Pandas provides several functions to help check and explore your data efficiently. Here are some key functions for data checking:

### 1. **Basic Information**
- **`df.head()`**: Displays the first 5 rows of the DataFrame.
- **`df.tail()`**: Displays the last 5 rows of the DataFrame.
- **`df.info()`**: Provides a summary of the DataFrame, including column names, data types, and non-null counts.
- **`df.describe()`**: Generates descriptive statistics (e.g., count, mean, standard deviation) for numerical columns.
- **`df.shape`**: Returns the shape of the DataFrame (number of rows, columns).
- **`df.columns`**: Lists all column names.
- **`df.dtypes`**: Returns the data types of each column.

### 2. **Missing Data**
- **`df.isnull()`**: Checks for missing values, returning a DataFrame of booleans.
- **`df.isnull().sum()`**: Counts the number of missing values in each column.
- **`df.notnull()`**: Checks for non-missing values.
- **`df.dropna()`**: Removes rows with missing values.
- **`df.fillna()`**: Fills missing values with a specified value or method (e.g., forward fill or backward fill).

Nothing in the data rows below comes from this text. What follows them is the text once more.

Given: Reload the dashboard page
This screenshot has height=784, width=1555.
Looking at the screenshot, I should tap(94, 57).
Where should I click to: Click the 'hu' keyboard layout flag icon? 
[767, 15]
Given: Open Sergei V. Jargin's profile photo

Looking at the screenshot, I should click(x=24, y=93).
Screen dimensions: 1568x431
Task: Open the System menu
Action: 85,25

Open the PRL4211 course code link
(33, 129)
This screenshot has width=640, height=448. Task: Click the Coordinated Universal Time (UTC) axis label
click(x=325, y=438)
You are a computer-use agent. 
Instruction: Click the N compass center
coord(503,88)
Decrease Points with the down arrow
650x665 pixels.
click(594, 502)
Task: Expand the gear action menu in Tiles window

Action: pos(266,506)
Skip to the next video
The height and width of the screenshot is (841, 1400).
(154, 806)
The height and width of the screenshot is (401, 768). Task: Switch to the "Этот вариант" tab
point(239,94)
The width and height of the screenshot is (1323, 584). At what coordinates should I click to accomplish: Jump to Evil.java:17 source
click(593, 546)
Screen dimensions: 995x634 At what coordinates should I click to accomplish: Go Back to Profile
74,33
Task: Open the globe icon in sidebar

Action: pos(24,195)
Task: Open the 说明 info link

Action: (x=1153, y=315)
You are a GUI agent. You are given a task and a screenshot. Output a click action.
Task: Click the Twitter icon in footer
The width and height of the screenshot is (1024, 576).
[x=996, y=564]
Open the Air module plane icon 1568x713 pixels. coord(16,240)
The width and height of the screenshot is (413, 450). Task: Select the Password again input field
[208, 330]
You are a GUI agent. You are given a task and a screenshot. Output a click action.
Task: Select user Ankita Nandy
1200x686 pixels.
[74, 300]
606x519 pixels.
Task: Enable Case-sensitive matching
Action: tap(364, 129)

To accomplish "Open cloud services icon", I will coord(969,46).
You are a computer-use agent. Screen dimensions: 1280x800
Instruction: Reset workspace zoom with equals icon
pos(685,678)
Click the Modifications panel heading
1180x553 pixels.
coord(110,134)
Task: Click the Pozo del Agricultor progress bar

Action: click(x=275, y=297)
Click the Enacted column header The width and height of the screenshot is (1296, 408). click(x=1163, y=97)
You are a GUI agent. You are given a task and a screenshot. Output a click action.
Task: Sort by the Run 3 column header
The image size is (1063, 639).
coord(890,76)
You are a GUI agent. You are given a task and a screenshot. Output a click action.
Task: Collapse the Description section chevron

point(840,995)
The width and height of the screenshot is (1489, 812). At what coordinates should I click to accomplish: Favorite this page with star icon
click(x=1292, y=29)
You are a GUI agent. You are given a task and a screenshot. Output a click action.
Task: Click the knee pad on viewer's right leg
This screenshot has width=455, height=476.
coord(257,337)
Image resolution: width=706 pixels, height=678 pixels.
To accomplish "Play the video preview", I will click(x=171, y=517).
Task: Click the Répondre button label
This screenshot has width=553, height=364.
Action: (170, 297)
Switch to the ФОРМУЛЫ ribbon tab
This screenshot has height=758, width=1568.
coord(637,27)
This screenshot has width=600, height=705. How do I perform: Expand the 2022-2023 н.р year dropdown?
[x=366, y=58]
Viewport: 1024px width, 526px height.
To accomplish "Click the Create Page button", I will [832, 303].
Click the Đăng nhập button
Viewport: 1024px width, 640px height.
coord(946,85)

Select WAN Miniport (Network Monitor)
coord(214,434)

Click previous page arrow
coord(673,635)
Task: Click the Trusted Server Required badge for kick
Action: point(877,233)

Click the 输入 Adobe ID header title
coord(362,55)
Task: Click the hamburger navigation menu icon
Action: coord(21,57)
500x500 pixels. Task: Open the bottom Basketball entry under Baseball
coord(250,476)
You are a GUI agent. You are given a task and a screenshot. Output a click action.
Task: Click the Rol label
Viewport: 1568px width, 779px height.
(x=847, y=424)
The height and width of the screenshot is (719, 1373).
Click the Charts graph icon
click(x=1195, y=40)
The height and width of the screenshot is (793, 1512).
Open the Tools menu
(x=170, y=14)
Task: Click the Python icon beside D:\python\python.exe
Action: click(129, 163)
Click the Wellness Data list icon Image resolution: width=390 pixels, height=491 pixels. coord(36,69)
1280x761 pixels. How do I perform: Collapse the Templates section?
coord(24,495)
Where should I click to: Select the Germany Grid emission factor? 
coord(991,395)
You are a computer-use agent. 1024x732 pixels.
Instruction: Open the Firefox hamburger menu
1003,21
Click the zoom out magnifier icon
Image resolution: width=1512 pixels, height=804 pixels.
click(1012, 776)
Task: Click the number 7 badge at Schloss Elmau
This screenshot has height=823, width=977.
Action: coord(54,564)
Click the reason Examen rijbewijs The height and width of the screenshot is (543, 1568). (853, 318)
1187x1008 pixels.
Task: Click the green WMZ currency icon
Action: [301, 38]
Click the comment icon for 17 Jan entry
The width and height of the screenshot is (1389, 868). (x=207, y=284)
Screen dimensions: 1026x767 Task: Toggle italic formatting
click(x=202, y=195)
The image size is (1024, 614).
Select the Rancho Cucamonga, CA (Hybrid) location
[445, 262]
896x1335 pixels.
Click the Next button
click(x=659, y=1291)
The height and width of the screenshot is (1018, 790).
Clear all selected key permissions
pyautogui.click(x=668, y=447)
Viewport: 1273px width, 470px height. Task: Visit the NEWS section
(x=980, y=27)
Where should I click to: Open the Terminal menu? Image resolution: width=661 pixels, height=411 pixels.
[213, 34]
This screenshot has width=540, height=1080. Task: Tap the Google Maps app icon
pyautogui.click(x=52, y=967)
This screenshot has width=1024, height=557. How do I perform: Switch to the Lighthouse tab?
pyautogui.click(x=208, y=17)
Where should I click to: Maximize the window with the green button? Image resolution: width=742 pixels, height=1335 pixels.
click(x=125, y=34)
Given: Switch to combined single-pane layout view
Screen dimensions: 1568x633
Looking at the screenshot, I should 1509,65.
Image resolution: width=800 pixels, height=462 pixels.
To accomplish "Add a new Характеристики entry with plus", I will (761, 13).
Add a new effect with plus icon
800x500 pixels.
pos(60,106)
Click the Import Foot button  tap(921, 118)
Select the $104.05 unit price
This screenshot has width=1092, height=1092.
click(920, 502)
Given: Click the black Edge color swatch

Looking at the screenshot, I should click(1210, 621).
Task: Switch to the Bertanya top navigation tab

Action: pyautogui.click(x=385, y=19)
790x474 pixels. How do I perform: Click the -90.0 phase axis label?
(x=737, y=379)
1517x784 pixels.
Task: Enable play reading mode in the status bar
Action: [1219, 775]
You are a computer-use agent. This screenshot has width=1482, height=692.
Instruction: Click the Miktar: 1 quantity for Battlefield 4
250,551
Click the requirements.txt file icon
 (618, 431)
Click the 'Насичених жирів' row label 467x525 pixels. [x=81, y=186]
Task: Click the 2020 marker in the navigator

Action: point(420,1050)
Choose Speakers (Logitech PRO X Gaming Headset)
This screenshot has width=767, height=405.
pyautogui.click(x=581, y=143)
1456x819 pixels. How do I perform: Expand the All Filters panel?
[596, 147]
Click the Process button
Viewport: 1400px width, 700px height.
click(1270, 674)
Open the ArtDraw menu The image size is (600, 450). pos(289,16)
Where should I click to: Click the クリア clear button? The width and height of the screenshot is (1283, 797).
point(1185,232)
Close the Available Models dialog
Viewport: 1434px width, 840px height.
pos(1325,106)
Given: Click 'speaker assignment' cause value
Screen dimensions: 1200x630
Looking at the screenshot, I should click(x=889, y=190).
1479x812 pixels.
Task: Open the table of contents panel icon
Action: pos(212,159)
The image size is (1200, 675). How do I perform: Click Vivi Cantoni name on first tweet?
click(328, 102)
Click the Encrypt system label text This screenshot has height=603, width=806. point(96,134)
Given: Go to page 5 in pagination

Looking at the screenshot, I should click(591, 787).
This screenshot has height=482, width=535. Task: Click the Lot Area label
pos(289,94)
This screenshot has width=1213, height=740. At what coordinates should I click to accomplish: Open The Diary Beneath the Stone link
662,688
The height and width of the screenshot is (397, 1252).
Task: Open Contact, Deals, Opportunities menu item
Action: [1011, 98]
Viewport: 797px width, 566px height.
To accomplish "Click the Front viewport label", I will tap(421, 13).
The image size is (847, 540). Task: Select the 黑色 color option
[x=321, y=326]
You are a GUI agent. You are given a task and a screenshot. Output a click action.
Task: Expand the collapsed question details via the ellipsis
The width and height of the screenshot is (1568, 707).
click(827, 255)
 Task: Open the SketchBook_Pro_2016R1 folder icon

### 3. **Duplicated Data**
- **`df.duplicated()`**: Returns a boolean Series indicating duplicate rows.
- **`df.drop_duplicates()`**: Removes duplicate rows from the DataFrame.

### 4. **Data Types**
- **`df.astype()`**: Changes the data type of a column.
- **`pd.to_numeric()`**: Converts a column to numeric values (useful for converting strings to numbers).
- **`pd.to_datetime()`**: Converts a column to a datetime format.

### 5. **Unique Values and Value Counts**
- **`df['column'].unique()`**: Returns the unique values of a column.
- **`df['column'].nunique()`**: Returns the number of unique values in a column.
- **`df['column'].value_counts()`**: Counts the frequency of unique values in a column.

### 6. **Summarization**
- **`df.mean()`**: Calculates the mean of numeric columns.
- **`df.median()`**: Calculates the median of numeric columns.
- **`df.mode()`**: Finds the mode (most frequent value) of columns.
- **`df.corr()`**: Computes pairwise correlation of columns.
- **`df.count()`**: Returns the number of non-null observations in each column.

### 7. **Conditional Checks**
- **`df[df['column'] > value]`**: Returns rows where a condition holds true (e.g., column value greater than a specific value).
- **`df.query('column > value')`**: Another way to filter rows based on conditions.

These functions can help you better understand the structure and quality of your dataset.